Financial technology is growing like never before with funding to fintech companies that set a record in the second quarter of 2017 increasing by 83% and reaching an astounding $5,2 billion invested in total. Continuing at such pace, this year we are going to see the highest numbers both regarding fintech deals and in the total funding. While waiting for the data from the last two quarters, you can find some notable trends we have saw so far within the fintech industry in 2017.
Initial Coin Offerings (ICOs) are red hot
Initial Coin Offering (ICO) is substantially a new way to raise funds for a company or a project. The basic idea is that you create your crypto coin or token and you offer it for sale in an initial offering. As defined by the Economists, “ICO coins are essentially digital coupons, tokens issued on an indelible distributed ledger, or blockchain, of the kind that underpins bitcoin, a cryptocurrency. That means they can easily be traded, although unlike shares they do not confer ownership rights”. There are also circumstances where these coins confer ownership and in those cases, they should be considered as securities, making ICOs comparable to IPOs and become then subject to federal securities law, as recently stated in an investor bulletin on the subject, published by the SEC, the US Securities and Exchange Commission.
The operations have really exploded since the start of the year, with $2.16 billion that has been raised through ICOs since the start of 2017. With significant opportunities also come potential problems with several people already being victims of scams, which essentially got their money stolen. In that light, we are now seeing countries that are starting to regulate the market, with the some like the US, Australia, and Japan that are discussing how to make it safer, and other like China that apparently banned ICOs altogether. It will be now fascinating to see how things will evolve in the next months!
Financial institutions are joining the game
As the fintech industry is now reaching a new stage of maturity, there is an expanding number of well-established financial institutions that are looking out to seal new partnerships and to acquire fintech startups and innovators. Goldman Sachs, Banco Santander, Citigroup are the banks with the highest number of investments in venture-backed fintech companies, but there are also other major banks like JP Morgan Chase, Barclays, BBVA, and ING, that are now investing big resources in financial technology.
Blockchain is getting into production
As defined by Investopedia, a blockchain is as a public ledger of all cryptocurrency transactions that have been executed. It is steadily growing as ‘completed’ blocks are added to it with a new set of recordings in chronological order. The potentiality and the benefits are significant, for example by making transactions faster, lowering their costs but also adding a transparency and disintermediating exchanges, eliminating the counterparty risk. It’s also the range of applications that are huge (e.g., reread the ICOs point), even outside the financial sector.
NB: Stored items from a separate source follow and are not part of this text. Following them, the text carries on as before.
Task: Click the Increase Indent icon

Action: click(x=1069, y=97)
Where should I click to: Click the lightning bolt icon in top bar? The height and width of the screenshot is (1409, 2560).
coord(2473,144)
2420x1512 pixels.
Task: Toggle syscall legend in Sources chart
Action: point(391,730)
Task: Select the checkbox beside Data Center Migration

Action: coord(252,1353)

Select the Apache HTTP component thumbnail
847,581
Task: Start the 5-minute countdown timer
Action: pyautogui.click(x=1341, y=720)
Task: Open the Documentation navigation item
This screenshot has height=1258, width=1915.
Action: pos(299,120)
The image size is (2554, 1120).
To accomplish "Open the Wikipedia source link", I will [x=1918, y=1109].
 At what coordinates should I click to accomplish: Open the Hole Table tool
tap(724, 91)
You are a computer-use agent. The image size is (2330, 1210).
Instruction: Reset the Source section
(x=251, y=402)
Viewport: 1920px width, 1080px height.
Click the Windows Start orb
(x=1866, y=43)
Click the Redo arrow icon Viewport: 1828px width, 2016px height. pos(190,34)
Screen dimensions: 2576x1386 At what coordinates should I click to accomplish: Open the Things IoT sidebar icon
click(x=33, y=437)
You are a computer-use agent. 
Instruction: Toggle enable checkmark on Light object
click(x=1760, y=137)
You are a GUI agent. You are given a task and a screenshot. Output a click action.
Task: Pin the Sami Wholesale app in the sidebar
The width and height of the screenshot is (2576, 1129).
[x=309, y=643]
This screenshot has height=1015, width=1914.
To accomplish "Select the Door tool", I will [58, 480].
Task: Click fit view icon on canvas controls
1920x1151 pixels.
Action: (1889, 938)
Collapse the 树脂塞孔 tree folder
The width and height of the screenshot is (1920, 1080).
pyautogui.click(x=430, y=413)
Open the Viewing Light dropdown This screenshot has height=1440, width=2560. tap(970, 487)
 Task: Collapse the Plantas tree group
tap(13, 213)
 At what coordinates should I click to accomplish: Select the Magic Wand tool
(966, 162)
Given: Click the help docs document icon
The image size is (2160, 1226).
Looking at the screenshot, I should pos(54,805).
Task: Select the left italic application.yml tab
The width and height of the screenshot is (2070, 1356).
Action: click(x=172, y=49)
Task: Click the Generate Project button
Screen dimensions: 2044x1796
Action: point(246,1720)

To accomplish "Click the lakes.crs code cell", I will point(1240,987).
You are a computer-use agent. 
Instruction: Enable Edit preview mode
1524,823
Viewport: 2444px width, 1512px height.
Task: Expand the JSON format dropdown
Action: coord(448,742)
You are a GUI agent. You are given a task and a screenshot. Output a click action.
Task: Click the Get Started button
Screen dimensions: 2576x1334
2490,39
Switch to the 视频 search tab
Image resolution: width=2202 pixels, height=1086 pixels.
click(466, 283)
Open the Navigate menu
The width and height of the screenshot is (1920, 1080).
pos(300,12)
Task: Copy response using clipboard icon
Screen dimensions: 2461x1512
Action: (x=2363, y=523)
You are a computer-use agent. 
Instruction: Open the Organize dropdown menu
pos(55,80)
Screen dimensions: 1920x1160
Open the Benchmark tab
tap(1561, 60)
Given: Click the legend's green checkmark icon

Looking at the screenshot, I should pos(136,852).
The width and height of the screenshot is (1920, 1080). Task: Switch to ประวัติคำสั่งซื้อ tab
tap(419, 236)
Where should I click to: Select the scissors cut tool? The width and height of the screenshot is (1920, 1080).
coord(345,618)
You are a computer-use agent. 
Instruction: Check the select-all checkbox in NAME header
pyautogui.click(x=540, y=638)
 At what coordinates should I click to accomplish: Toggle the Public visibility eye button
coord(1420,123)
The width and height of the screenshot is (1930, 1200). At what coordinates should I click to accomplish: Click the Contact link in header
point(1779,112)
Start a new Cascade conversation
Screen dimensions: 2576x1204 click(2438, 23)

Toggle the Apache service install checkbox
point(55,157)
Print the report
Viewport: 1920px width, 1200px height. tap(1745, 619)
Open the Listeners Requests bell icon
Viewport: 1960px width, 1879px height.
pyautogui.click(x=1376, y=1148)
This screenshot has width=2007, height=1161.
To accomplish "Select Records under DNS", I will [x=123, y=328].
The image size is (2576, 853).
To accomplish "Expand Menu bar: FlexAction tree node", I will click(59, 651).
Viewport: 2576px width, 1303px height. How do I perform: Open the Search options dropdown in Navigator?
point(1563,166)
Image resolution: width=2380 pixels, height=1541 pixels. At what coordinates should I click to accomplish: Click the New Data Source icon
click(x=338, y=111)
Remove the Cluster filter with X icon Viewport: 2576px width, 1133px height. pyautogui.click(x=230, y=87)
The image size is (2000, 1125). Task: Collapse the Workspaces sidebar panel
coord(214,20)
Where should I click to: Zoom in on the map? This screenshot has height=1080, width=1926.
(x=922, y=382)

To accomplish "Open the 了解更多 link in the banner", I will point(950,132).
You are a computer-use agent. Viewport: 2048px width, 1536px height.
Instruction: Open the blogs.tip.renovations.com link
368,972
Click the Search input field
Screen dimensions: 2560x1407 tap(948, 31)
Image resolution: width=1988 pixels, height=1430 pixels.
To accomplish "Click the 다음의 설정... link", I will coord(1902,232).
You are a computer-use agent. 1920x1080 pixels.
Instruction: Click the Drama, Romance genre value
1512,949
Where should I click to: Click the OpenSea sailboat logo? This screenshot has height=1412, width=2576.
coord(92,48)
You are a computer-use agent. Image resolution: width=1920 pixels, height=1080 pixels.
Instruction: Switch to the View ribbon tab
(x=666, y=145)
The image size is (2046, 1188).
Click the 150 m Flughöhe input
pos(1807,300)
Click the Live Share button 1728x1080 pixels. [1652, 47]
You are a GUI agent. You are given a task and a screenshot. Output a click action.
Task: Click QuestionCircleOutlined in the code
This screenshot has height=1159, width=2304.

While in 2016 we have heard a lot of people just talking about the potentialities, we start to see first practical applications. Fintech and blockchain expert Oliver Bussmann said that this is the “year of the pilot” for blockchain in financial services, as it moves from proof-of-concept into production.
Growing attention on Chatbots, Artificial Intelligence, and Machine Learning
Chatbots and more in general what’s considered conversational finance, are becoming mainstream in banking, thanks to the tremendous progress made in the last few years with Artificial Intelligence (AI) and Machine Learning (ML). Chatbots are pieces of software that try to simulate human conversations and can respond to command and questions from users. With chatbots, there is a distinct advantage regarding costs and the potential to remove human errors. It’s an essential aspect also the possibility to analyze customers needs by collecting the data. With that in mind, a lack of emotional intelligence is for the moment severe limitation that bots currently have.
Insurtech disruption for sure has been one of the hottest things in fintech for the past two years, and it is still very much in the spotlight of investors and industry insiders. The lack of innovation that has distinguished the insurance industry in the past decades is getting disrupted by this new wave of modernization. As reported by Accenture, using CB Insights data, Insurtech investments reached a total of $1,7 billion, across 173 deals, in 2016, doubling the number seen in 2014, and the growth is continuing.
APIs and Open Banking
Open APIs are changing the finance industry as we know it. Today there is an API for every segment or sub-segment and the best thing – it is potentially possible to make almost all applications to interact. But what we have seen so far is just a start, much more is expected from PSD2, especially regarding Open Banking. The “Directive on Payment Services in the Internal Market” (PSD2), got green light from the European Parliament in 2015 and it will finally come into effect in January 13, 2018, forcing European banks to give access to raw account data through APIs, accelerating in this way the innovation process the banking sector is undertaking.